All lines with the word "agent" are to be found and copied from the listing.

▸ Source records
┄┄┄┄┄┄┄┄┄┄
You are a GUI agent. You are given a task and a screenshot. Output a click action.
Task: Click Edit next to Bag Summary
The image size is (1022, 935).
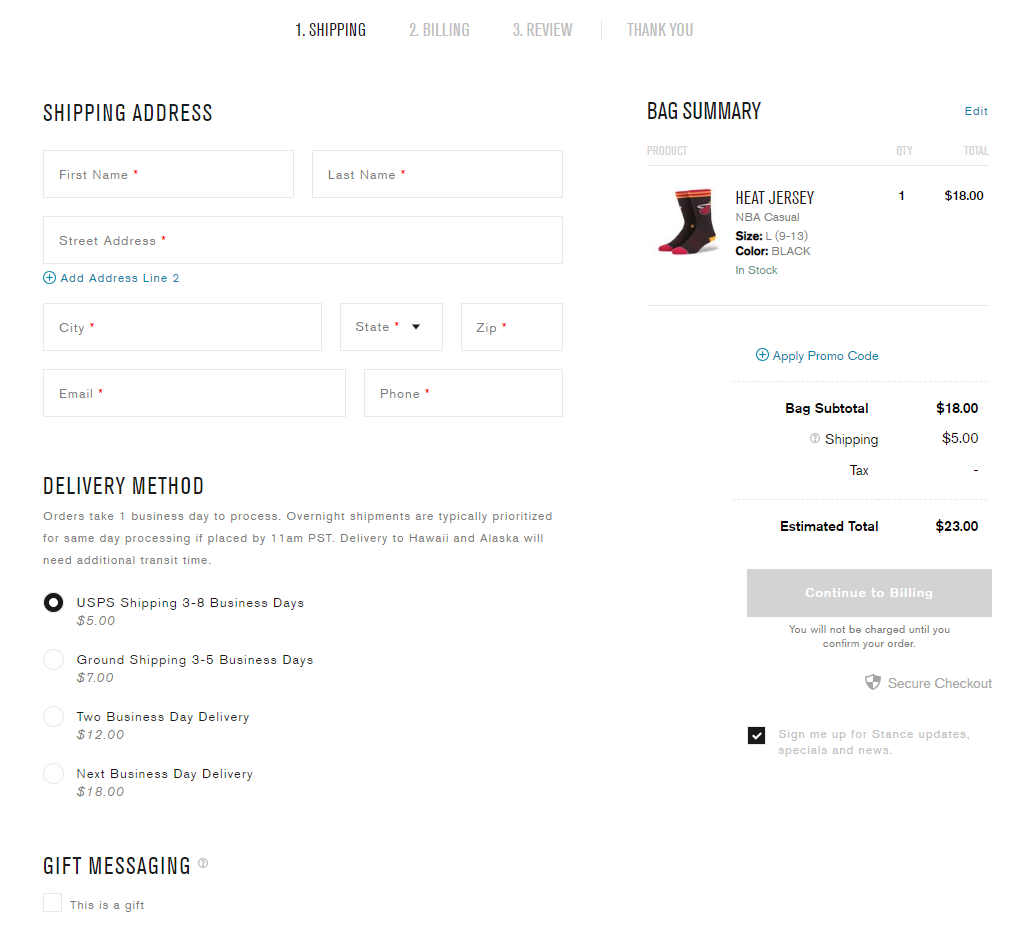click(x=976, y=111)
┄┄┄┄┄┄┄┄┄┄
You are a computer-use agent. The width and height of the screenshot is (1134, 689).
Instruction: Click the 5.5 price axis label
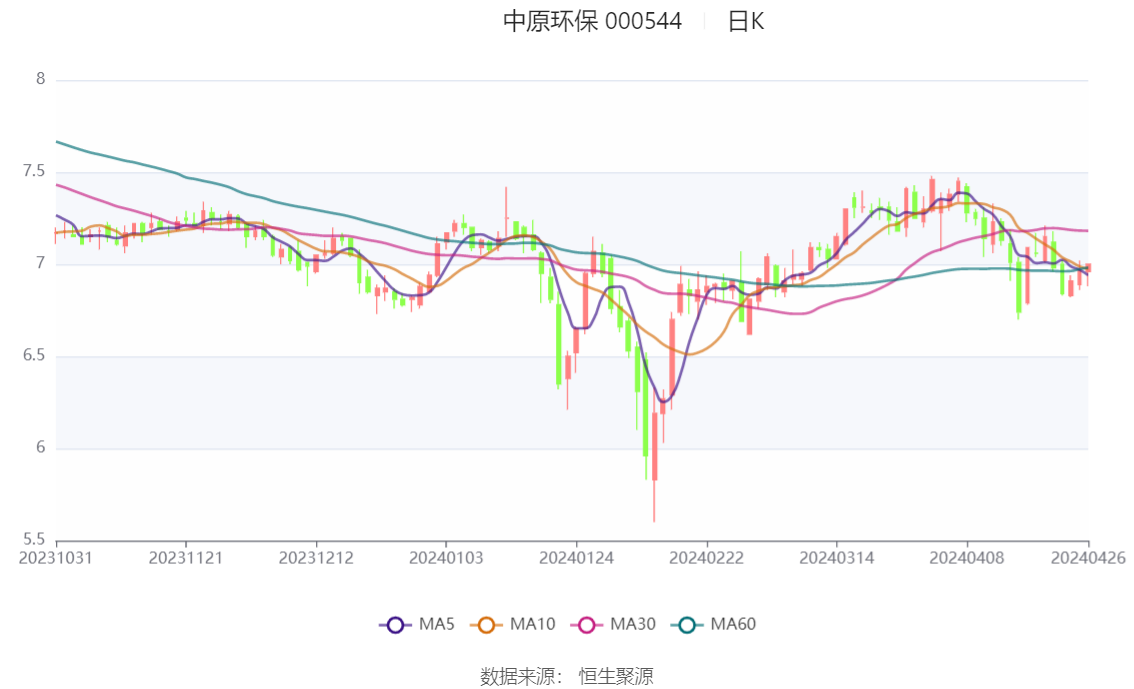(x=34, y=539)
┄┄┄┄┄┄┄┄┄┄
▸ Written response
You are a GUI agent. You are given a task and a screenshot. Output a click action.
You are a computer-use agent. The width and height of the screenshot is (1134, 689).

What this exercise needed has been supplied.